神经病靶酯酶(neuropathy target esterase,NTE)是在研究有机磷化合物(OP)引发人和敏感动物出现有机磷诱发的迟发性退行性病变(OP-induced delayed neuropathy,OPIDN)时发现的。OPIDN发生时,由于脊髓和周围神经的长轴突退变而导致下肢麻痹甚至瘫痪。有研究显示,NTE的抑制和老化被认为是OPIDN发生的前提条件。NTE是存在于内质网上的具有磷脂酶B催化活性的膜蛋白,在胚胎发育和神经发育中扮演着重要的角色。NTE蛋白的N端存在3个可与cAMP结合的调节域,意味着NTE可能受cAMP的调节。
中国科学院动物研究所伍一军研究组的科研人员证实,虽然cAMP不能改变外源性NTE在细胞中的活性和蛋白表达水平;但增加cAMP可以增加细胞中内源性NTE酶活性,同时,NTE蛋白表达水平及mRNA水平也相应增加;相反,如果降低cAMP水平,可导致细胞内源性NTE酶活性以及NTE蛋白表达水平与mRNA水平的降低。

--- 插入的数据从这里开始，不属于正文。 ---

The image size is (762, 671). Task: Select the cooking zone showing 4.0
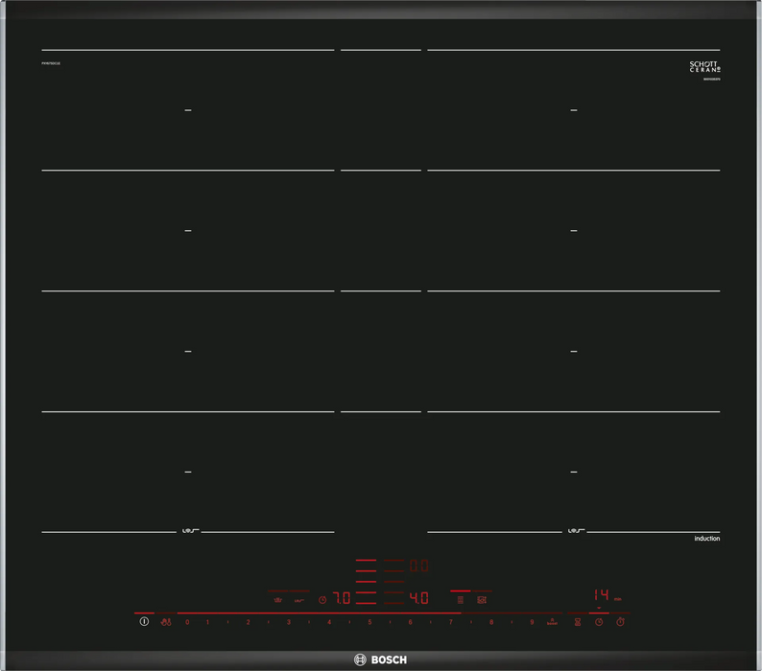(x=418, y=598)
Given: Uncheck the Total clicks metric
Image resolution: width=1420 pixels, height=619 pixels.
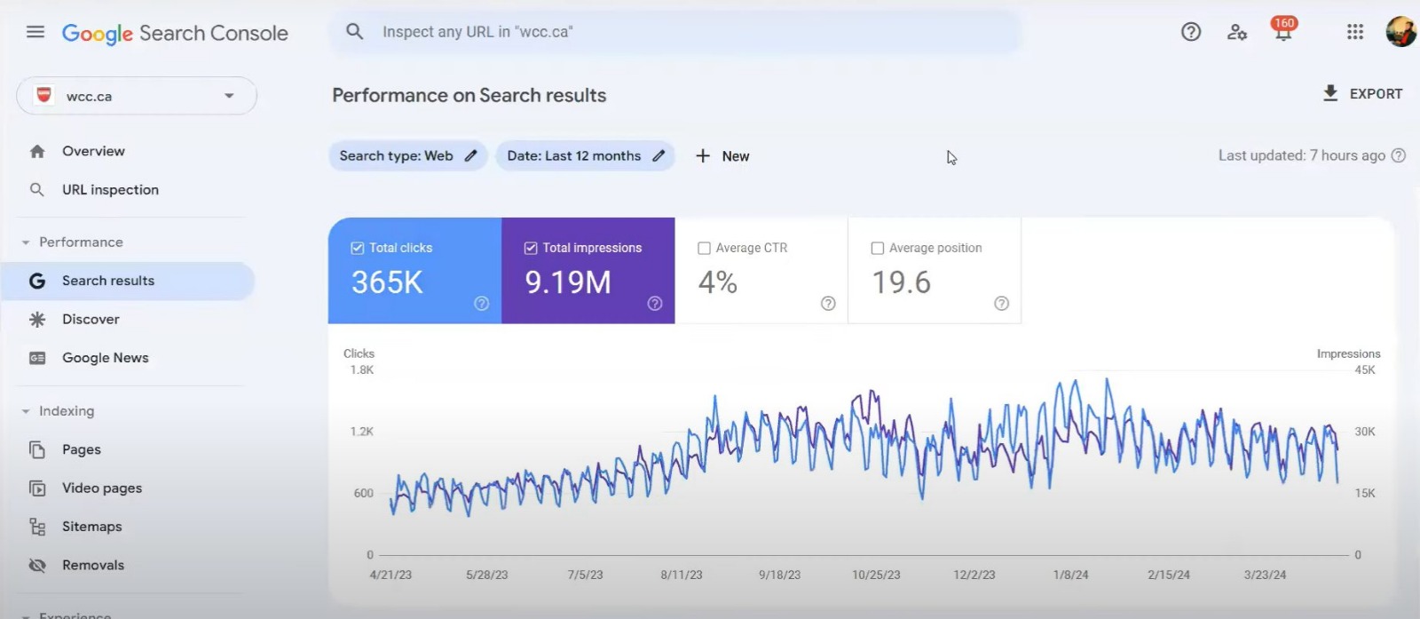Looking at the screenshot, I should pos(358,249).
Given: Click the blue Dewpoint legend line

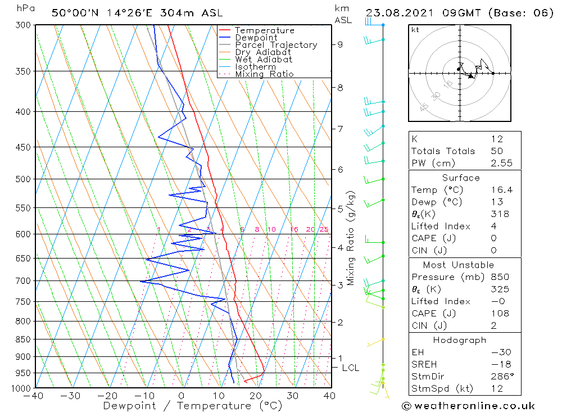Looking at the screenshot, I should click(224, 37).
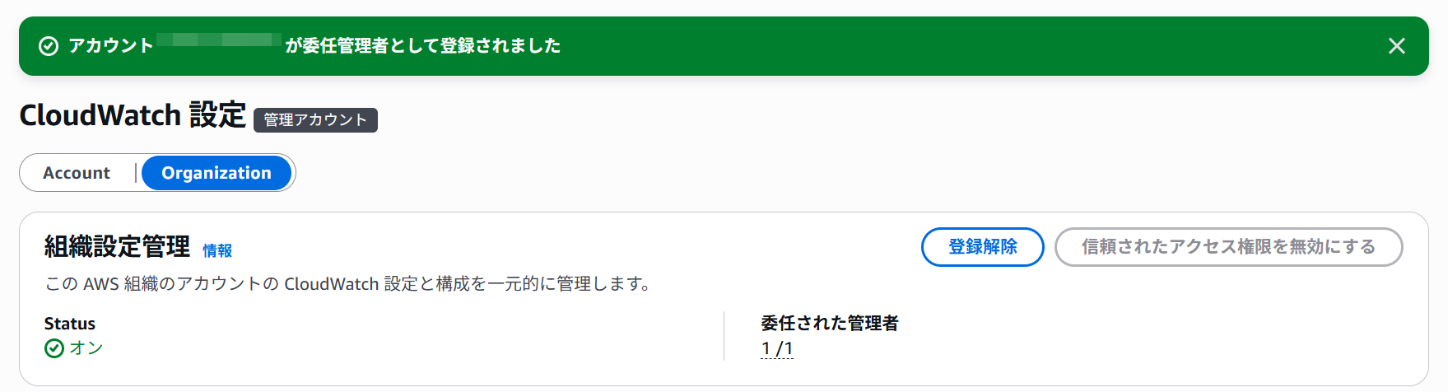This screenshot has height=392, width=1448.
Task: Click the green Status check icon
Action: tap(54, 348)
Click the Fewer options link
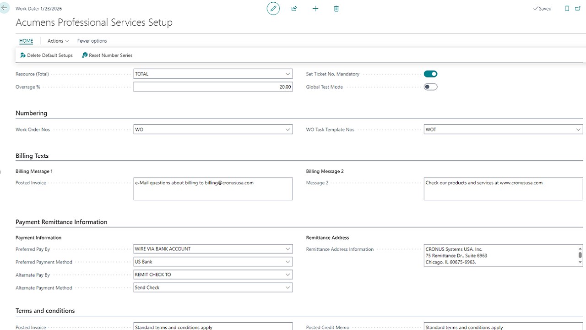 [x=92, y=41]
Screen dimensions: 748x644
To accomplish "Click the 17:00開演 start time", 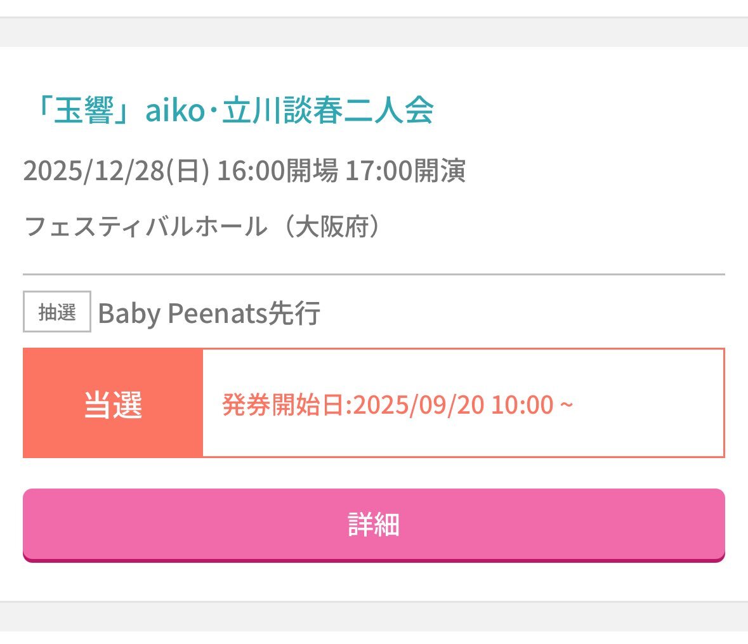I will (x=405, y=171).
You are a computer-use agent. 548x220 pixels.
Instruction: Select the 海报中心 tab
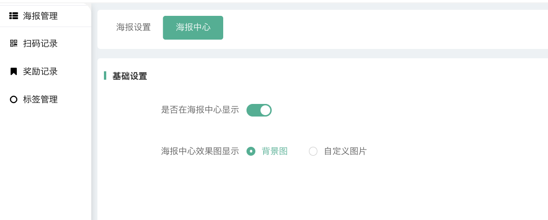click(193, 28)
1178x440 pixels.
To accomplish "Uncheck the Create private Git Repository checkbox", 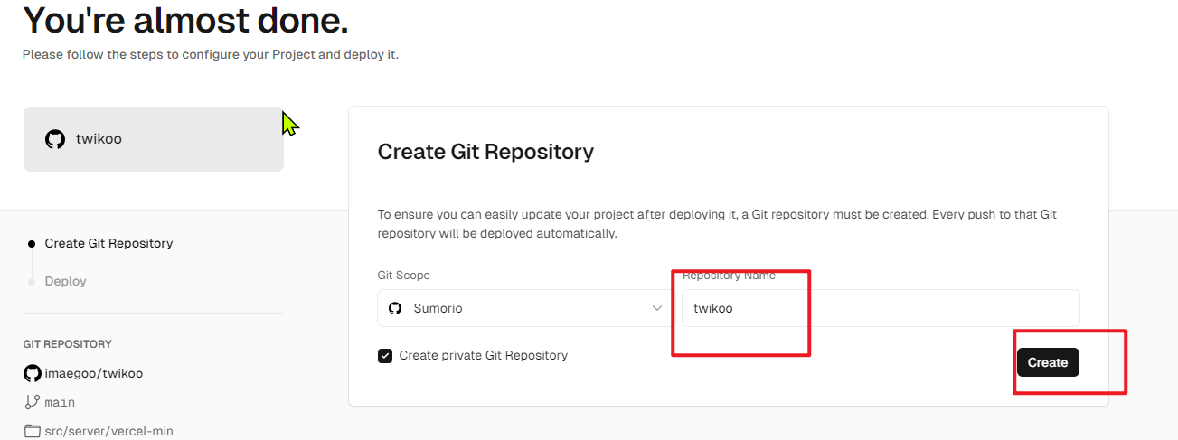I will [x=385, y=356].
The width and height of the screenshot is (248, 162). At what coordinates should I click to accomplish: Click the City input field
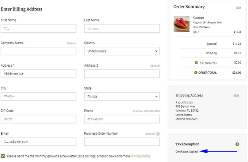point(38,97)
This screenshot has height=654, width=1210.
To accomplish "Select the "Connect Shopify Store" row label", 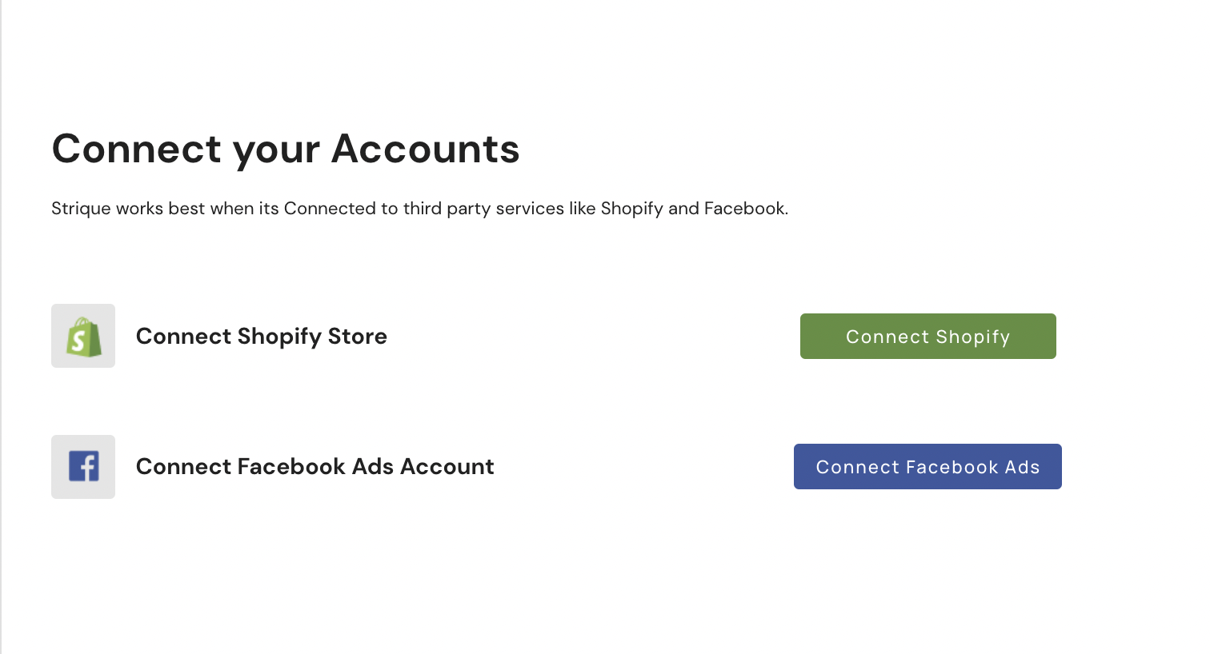I will pos(261,337).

然而,用蛋白合成抑制剂环几亚酰胺(cycloheximide)抑制NTE蛋白合成以后,无论cAMP增加或降低对细胞内NTE活性都没有影响;抑制细胞内PKA活性后细胞内NTE酶活性、NTE蛋白及mRNA的表达明显降低;在PKA活性被抑制后,再增加细胞内cAMP的含量则检测不出细胞内NTE酯酶活性、NTE蛋白及mRNA表达的增加;此外,细胞内cAMP增加可以促进甘油磷酸胆碱(GPC)含量的增加,而cAMP含量的降低和PKA活性抑制可以降低细胞内GPC的含量;同时还发现,无论cAMP含量增加或降低还是PKA活性增加或降低都不能改变细胞内卵磷脂(PC)的含量。这些结果表明,cAMP/PKA信号系统可以促进NTE蛋白的表达并增加细胞内GPC的含量。
生物谷推荐原文出处:
Pharmacological Research doi:10.1016/j.phrs.2010.03.006
Regulation of neuropathy target esterase by the cAMP/protein kinase A signal
Jia-Xiang Chena, b, c, Ding-Xin Longa, b, Wei-Yuan Houa, b, Wei Lia and Yi-Jun Wua, ,
a Laboratory of Molecular Toxicology, State Key Laboratory of Integrated Management of Pest Insects and Rodents, Institute of Zoology, Chinese Academy of Sciences, 1-5 Beichenxi Road, Chaoyang District, Beijing 100101, PR China
b Graduate University of Chinese Academy of Sciences, Beijing 100039, PR China
c Medical School of Nanchang University, Nanchang 330006, PR China
As a phospholipase B, neuropathy target esterase (NTE) is responsible for the conversion of phosphatidylcholine (PC) to glycerophosphocholine (GPC). We examined the role of cAMP in the regulation of NTE in mammalian cells. Endogenous NTE activity was increased by cAMP-elevating chemicals, including dibutyryl cAMP, forskolin and forskolin plus 1-isobutyl-3-methylxanthine (IBMX), but decreased by the adenyl cyclase inhibitor SQ22536 which can reduce intracellular cAMP levels. Exogenous GFP-tagged NTE activity was not affected by changes in intracellular cAMP. NTE protein levels were up-regulated by the cAMP-elevating reagents and down-regulated by the inhibitor. The effect of the adenyl cyclase activator forskolin on NTE protein and mRNA levels was blocked by pretreatment with the protein kinase A (PKA) activity inhibitor H89. In addition, we found that changes in GPC, but not PC, levels were correlated with cAMP induced changes in NTE activity. These results are the first evidence that cAMP/PKA signals regulate NTE expression and GPC content in mammalian cells.